Ethereum is a blockchain with the ability not just to record data in a decentralized fashion but also to run applications on a decentralized network of computers.
Like all blockchains, Ethereum uses a decentralized network of computers. Users can leverage this network of computers to execute transactions containing data and other types of information on Ethereum without having to rely on a single party or server to guarantee the security and authenticity of that data.
However, Ethereum’s functionality is not limited to recording information. Ethereum also hosts compute resources that can be used to run applications. Such applications are called distributed applications, or DApps.
Compute resources refer to the computing power that is necessary to execute computer code. In a traditional computing architecture, that code is executed by an individual computer’s central processing unit (CPU) or set of CPUs.
On the Ethereum blockchain, computing power is provided by all of the computers that host the Ethereum network. Each computer on the network contributes some of its compute resources — in other words, its CPU capacity — to DApps. In exchange, the computer (and its owner) earns ether tokens.
Collectively, the computers on the Ethereum blockchain function as the so-called “Ethereum virtual machine.” In other words, they create a virtual computer composed of all of the computers that are connected to the Ethereum network.
In this way, Ethereum makes it possible to decentralize compute resources and application execution. This is a key feature of the Ethereum blockchain that performs the computations required by DApps and one that other blockchains, such as Bitcoin, lack.
(You can run smart contracts on Bitcoin, and you may sometimes hear people claim that Bitcoin can therefore support DApps, but its support is extremely limited, and thus any DApp made today would not be able to run on top of Bitcoin.)
There are two other important features associated with Ethereum.
The first is smart contracts, mentioned above. A smart contract is a contract based on computer code that is automatically executed by a blockchain when certain conditions are met. A DApp could use a smart contract to guarantee that payment is automatically made between different cryptocurrency wallets when an item is delivered, for instance. Smart contracts are not unique to Ethereum — other blockchains support them — but they are an important part of many Ethereum-based DApps.

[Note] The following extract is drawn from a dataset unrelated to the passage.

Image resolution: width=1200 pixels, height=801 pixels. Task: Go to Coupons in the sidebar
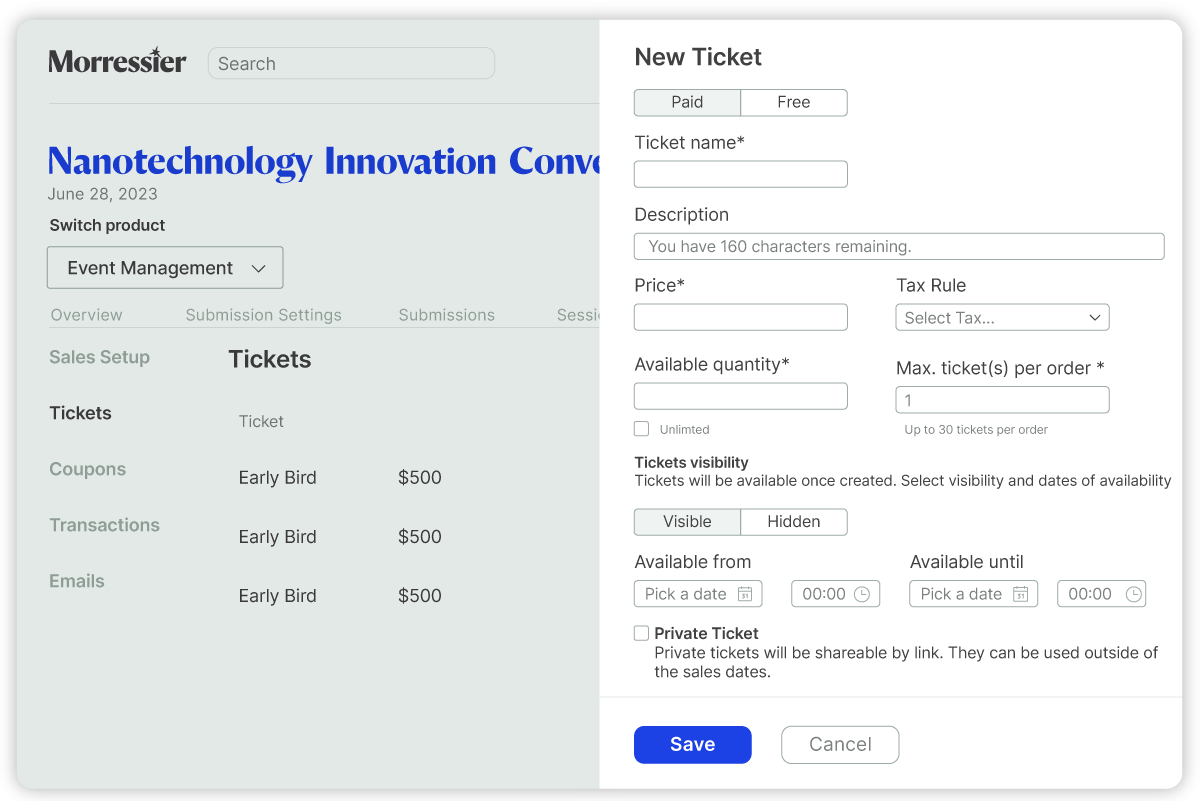(x=88, y=469)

Also important in regard to Ethereum is the ERC-20 standard, a technical standard that allows developers to create tokens that can be used within DApps that run on Ethereum. DApps use tokens as a mechanism to interact within the application. Although it is not absolutely mandatory to follow the ERC-20 standard when creating an Ethereum token, adhering to the standard ensures that your tokens will be exchangeable for other ERC-20 tokens.

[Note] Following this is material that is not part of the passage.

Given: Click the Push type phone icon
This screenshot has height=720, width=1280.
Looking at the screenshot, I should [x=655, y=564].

You may sometimes hear the word “Ethereum” used to refer not to the ethereum blockchain but instead to the token that is used to power the blockchain. These tokens are otherwise known as ether.
Ether tokens serve two main purposes. First, they incentivize people to connect their computers to the Ethereum network, thereby supplying the storage and compute resources that the Ethereum blockchain requires to run. By participating in the Ethereum network in this way, you can earn ether. Second, people who want to run a DApp on the Ethereum blockchain use ether to pay for the resources they consume.